• **Exercise brief**
Extract the lines from the first line of the records below through the line containing "Screen dimensions: 750x1334", inclusive, and reproduce them exactly as written.

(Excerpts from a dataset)
[Start of section]

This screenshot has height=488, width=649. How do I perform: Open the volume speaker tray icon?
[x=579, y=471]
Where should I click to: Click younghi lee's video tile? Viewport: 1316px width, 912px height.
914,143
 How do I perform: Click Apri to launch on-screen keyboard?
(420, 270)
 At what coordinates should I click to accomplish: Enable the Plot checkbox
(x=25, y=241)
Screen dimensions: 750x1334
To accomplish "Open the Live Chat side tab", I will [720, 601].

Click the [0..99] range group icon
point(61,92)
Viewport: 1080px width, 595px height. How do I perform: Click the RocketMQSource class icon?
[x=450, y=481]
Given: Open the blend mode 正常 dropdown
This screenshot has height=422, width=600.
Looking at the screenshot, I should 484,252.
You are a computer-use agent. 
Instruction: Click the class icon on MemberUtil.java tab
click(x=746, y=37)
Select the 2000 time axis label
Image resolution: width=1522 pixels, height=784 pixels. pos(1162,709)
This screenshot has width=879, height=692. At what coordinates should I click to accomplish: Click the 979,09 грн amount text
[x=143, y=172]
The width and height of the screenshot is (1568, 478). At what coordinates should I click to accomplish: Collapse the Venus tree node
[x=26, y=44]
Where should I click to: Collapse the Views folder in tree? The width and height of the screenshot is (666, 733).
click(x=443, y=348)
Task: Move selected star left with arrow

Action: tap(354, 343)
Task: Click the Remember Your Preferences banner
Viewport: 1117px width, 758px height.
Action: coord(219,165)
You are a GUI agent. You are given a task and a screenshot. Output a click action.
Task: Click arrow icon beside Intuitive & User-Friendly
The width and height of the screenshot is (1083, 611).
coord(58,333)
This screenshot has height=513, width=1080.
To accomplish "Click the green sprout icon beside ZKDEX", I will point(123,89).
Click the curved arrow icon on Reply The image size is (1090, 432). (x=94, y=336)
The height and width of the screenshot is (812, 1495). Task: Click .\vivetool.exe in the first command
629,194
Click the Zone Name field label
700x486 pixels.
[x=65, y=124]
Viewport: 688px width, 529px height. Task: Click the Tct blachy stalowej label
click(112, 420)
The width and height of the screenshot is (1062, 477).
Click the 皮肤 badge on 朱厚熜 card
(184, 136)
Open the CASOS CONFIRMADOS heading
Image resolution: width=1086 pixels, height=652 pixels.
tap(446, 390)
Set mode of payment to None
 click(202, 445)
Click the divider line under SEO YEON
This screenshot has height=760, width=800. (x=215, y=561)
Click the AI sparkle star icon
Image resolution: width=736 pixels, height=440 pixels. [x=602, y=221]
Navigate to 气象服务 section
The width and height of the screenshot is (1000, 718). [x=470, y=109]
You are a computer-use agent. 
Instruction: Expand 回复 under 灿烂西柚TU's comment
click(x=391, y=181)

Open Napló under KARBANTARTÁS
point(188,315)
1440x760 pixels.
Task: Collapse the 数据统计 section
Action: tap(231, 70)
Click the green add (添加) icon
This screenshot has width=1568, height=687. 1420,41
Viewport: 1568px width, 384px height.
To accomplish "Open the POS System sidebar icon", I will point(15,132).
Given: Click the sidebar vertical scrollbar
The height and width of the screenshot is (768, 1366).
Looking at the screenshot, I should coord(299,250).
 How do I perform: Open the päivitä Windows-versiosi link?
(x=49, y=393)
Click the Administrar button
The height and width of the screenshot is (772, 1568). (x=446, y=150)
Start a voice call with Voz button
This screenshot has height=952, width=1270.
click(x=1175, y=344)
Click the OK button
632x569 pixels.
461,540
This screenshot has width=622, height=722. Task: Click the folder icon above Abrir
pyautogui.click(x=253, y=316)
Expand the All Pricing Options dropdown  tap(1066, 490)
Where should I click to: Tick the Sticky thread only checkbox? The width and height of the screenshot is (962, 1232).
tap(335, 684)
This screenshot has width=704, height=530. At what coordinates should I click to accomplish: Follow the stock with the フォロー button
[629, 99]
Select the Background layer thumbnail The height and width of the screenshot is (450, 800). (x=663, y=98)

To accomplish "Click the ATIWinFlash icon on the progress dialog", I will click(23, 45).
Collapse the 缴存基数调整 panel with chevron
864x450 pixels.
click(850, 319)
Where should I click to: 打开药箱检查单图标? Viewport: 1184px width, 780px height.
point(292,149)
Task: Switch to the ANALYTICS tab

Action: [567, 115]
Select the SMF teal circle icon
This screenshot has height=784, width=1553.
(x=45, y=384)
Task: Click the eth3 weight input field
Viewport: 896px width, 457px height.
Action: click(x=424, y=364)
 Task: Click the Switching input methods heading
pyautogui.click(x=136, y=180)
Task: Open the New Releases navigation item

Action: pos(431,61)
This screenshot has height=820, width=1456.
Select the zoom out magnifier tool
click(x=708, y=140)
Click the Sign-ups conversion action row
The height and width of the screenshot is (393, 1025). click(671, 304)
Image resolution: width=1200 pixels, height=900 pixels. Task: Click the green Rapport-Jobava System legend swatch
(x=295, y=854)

[End of section]

• **Answer section**
This screenshot has height=488, width=649. How do I perform: Open the volume speaker tray icon?
[x=579, y=471]
Where should I click to: Click younghi lee's video tile? Viewport: 1316px width, 912px height.
914,143
 How do I perform: Click Apri to launch on-screen keyboard?
(420, 270)
 At what coordinates should I click to accomplish: Enable the Plot checkbox
(x=25, y=241)
Screen dimensions: 750x1334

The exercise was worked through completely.